Records shown:
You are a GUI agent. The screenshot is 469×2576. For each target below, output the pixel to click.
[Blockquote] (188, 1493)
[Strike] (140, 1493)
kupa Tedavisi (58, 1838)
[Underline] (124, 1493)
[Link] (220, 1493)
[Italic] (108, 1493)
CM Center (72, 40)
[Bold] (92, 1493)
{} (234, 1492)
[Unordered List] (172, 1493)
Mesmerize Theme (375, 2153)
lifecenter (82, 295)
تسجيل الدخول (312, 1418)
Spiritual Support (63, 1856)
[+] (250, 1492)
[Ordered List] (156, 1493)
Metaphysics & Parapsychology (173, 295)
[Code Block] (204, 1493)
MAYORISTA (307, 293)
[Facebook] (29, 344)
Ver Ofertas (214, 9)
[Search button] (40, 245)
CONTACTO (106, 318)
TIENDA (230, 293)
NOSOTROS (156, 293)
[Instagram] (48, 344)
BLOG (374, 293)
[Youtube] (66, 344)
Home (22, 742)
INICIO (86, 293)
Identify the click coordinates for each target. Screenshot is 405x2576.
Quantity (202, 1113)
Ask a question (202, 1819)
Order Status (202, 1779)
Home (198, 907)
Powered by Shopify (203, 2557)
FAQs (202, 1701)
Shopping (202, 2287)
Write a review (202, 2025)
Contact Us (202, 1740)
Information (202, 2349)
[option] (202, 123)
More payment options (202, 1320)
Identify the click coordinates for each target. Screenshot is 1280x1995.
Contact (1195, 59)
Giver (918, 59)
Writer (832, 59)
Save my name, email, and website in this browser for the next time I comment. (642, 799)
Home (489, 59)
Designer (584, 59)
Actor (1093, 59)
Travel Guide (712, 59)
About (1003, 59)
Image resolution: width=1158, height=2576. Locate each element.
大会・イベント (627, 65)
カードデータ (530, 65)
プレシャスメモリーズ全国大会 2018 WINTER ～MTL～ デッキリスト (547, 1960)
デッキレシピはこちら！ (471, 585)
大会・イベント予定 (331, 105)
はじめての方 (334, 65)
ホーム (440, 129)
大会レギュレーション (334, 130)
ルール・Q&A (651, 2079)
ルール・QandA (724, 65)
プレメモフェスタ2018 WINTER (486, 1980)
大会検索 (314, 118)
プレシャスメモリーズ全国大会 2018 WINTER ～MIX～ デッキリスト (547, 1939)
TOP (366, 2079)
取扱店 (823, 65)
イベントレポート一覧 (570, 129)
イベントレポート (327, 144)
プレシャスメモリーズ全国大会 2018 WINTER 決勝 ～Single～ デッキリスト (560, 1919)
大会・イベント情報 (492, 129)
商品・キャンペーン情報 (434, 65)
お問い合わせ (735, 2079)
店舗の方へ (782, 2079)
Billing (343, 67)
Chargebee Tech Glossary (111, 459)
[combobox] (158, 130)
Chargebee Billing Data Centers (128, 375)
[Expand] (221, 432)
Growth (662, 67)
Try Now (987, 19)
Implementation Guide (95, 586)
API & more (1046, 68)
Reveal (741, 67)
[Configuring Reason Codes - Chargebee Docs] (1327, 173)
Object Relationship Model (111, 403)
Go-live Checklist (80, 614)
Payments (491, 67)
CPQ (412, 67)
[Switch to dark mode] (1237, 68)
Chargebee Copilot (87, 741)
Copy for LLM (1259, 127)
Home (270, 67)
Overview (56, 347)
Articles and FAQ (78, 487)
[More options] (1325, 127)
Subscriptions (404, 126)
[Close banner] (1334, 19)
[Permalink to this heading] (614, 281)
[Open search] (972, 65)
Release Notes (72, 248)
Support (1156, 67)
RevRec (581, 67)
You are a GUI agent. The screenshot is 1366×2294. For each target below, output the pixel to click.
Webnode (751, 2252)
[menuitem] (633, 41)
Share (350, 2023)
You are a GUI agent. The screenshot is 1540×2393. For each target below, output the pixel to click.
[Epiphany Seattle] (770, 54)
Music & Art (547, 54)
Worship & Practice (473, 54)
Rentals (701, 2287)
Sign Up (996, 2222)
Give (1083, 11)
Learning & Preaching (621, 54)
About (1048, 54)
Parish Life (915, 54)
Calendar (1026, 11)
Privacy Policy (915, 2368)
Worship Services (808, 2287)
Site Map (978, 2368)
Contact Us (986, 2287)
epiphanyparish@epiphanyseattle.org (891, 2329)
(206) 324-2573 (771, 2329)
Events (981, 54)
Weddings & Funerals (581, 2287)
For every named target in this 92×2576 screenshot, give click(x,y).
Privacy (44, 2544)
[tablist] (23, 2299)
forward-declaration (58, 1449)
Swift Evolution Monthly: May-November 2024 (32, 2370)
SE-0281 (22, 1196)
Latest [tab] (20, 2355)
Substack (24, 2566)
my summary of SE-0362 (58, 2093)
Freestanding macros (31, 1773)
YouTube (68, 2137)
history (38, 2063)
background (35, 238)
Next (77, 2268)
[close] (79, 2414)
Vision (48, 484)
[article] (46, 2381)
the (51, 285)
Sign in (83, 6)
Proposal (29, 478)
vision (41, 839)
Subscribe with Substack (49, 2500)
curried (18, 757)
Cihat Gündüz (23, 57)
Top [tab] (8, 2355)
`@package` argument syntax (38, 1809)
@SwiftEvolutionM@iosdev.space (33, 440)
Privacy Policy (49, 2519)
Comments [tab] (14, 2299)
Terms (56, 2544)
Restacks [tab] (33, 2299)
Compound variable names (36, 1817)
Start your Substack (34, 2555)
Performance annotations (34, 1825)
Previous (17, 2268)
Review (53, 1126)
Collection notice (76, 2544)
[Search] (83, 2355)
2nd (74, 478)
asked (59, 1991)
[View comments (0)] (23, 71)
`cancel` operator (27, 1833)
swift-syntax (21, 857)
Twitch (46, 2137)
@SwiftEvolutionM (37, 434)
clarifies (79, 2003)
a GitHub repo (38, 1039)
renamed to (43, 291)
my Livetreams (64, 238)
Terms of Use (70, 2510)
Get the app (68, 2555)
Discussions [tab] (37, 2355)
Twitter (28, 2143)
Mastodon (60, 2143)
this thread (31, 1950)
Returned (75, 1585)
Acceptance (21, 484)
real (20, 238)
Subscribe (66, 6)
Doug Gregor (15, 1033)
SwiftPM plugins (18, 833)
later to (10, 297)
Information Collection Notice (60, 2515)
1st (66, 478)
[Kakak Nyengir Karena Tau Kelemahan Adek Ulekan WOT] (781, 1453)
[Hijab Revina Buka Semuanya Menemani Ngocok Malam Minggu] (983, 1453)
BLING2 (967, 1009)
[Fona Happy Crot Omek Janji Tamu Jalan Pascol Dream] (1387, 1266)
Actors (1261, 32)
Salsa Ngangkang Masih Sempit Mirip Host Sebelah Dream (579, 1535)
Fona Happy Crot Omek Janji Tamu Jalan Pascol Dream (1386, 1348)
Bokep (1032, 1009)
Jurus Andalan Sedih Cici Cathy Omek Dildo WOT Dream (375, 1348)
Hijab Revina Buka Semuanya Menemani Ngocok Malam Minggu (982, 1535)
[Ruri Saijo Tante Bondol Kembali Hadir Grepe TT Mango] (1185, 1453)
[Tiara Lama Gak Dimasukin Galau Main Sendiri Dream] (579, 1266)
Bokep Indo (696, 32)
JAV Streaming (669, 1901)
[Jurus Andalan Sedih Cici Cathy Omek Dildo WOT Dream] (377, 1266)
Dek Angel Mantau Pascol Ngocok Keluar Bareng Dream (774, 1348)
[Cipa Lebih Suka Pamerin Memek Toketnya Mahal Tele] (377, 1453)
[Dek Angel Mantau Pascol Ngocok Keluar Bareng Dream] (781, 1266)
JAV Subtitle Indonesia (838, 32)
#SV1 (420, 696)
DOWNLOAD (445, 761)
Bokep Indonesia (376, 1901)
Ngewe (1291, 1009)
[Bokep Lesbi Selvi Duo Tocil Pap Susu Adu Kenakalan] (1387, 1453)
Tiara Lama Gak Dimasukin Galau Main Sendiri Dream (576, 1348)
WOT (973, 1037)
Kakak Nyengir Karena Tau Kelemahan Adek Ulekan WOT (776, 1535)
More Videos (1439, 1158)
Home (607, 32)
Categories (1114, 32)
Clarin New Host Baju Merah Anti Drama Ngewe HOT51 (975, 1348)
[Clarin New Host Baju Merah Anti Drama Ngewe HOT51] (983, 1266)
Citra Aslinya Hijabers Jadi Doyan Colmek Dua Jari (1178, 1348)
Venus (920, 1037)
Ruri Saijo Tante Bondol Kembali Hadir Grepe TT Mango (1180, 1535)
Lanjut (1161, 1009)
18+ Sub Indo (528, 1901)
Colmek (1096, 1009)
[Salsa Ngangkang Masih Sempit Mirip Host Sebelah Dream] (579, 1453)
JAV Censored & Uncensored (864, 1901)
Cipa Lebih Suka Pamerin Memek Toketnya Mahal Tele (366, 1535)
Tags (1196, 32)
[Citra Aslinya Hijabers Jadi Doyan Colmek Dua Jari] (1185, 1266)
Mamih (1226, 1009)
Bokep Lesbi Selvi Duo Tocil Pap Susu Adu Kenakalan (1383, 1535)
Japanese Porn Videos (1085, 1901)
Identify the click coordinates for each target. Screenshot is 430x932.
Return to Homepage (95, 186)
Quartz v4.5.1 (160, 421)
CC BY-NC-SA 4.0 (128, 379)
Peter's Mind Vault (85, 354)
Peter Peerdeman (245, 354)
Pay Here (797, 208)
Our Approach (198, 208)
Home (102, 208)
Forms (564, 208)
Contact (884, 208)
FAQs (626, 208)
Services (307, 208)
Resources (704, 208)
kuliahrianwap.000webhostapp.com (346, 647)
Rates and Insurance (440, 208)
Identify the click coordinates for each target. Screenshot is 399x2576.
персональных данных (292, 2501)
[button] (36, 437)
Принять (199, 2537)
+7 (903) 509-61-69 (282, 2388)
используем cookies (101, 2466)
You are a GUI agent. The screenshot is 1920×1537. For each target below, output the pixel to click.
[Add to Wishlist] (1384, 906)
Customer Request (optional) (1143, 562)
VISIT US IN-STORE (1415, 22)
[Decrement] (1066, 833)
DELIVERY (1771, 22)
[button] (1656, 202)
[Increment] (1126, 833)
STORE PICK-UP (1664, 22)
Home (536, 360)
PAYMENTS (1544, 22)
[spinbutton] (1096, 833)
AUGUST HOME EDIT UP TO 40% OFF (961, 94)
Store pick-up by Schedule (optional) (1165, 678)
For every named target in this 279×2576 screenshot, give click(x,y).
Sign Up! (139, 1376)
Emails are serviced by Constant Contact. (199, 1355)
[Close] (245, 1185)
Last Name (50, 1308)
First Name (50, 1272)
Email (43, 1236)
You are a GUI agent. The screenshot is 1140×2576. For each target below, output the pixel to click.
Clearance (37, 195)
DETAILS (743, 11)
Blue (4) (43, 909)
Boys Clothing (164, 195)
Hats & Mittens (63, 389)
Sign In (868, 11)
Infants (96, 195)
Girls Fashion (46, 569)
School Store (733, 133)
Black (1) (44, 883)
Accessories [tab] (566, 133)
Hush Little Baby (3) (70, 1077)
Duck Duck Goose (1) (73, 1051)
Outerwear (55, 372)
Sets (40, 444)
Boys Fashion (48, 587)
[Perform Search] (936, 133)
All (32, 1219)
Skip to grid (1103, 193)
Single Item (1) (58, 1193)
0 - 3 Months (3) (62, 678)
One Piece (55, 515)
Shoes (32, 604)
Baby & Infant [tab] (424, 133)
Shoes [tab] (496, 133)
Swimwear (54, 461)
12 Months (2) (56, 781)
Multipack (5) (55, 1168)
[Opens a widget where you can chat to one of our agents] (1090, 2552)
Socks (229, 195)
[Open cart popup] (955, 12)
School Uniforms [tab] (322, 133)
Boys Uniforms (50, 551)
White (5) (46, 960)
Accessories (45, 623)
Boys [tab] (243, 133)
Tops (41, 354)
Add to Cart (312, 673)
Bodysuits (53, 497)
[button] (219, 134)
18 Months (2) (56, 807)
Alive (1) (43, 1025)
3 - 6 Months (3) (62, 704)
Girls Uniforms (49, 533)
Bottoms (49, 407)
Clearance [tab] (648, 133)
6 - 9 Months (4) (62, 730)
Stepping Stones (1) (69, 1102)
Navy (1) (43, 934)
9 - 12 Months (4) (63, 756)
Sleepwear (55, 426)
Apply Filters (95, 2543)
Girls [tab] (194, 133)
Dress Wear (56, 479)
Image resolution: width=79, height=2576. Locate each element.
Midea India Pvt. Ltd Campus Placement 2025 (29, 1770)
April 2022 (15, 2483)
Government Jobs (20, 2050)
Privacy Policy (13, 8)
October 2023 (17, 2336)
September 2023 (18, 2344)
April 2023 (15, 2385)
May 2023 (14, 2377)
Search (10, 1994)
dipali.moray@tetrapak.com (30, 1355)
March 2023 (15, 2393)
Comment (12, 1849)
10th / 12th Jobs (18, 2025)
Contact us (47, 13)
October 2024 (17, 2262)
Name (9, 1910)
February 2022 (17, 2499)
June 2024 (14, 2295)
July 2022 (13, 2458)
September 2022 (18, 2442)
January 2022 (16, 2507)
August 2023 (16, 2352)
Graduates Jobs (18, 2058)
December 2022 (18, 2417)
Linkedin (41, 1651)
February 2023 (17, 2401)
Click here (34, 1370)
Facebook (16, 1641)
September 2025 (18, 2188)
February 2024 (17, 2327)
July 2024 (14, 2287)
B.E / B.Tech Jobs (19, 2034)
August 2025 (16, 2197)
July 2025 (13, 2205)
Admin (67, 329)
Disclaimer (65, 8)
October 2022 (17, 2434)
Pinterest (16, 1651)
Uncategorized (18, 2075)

Task:
In the listing above, find the line with "Our Approach (198, 208)" and the line with "18 Months (2) (56, 807)", then print exactly those two lines and every line between them, and nothing more.

Solution to this exercise:
Our Approach (198, 208)
Home (102, 208)
Forms (564, 208)
Contact (884, 208)
FAQs (626, 208)
Services (307, 208)
Resources (704, 208)
kuliahrianwap.000webhostapp.com (346, 647)
Rates and Insurance (440, 208)
Identify the click coordinates for each target. Screenshot is 399x2576.
персональных данных (292, 2501)
[button] (36, 437)
Принять (199, 2537)
+7 (903) 509-61-69 (282, 2388)
используем cookies (101, 2466)
You are a GUI agent. The screenshot is 1920×1537. For each target below, output the pixel to click.
[Add to Wishlist] (1384, 906)
Customer Request (optional) (1143, 562)
VISIT US IN-STORE (1415, 22)
[Decrement] (1066, 833)
DELIVERY (1771, 22)
[button] (1656, 202)
[Increment] (1126, 833)
STORE PICK-UP (1664, 22)
Home (536, 360)
PAYMENTS (1544, 22)
[spinbutton] (1096, 833)
AUGUST HOME EDIT UP TO 40% OFF (961, 94)
Store pick-up by Schedule (optional) (1165, 678)
For every named target in this 279×2576 screenshot, give click(x,y).
Sign Up! (139, 1376)
Emails are serviced by Constant Contact. (199, 1355)
[Close] (245, 1185)
Last Name (50, 1308)
First Name (50, 1272)
Email (43, 1236)
You are a GUI agent. The screenshot is 1140×2576. For each target below, output the pixel to click.
Clearance (37, 195)
DETAILS (743, 11)
Blue (4) (43, 909)
Boys Clothing (164, 195)
Hats & Mittens (63, 389)
Sign In (868, 11)
Infants (96, 195)
Girls Fashion (46, 569)
School Store (733, 133)
Black (1) (44, 883)
Accessories [tab] (566, 133)
Hush Little Baby (3) (70, 1077)
Duck Duck Goose (1) (73, 1051)
Outerwear (55, 372)
Sets (40, 444)
Boys Fashion (48, 587)
[Perform Search] (936, 133)
All (32, 1219)
Skip to grid (1103, 193)
Single Item (1) (58, 1193)
0 - 3 Months (3) (62, 678)
One Piece (55, 515)
Shoes (32, 604)
Baby & Infant [tab] (424, 133)
Shoes [tab] (496, 133)
Swimwear (54, 461)
12 Months (2) (56, 781)
Multipack (5) (55, 1168)
[Opens a widget where you can chat to one of our agents] (1090, 2552)
Socks (229, 195)
[Open cart popup] (955, 12)
School Uniforms [tab] (322, 133)
Boys Uniforms (50, 551)
White (5) (46, 960)
Accessories (45, 623)
Boys [tab] (243, 133)
Tops (41, 354)
Add to Cart (312, 673)
Bodysuits (53, 497)
[button] (219, 134)
18 Months (2) (56, 807)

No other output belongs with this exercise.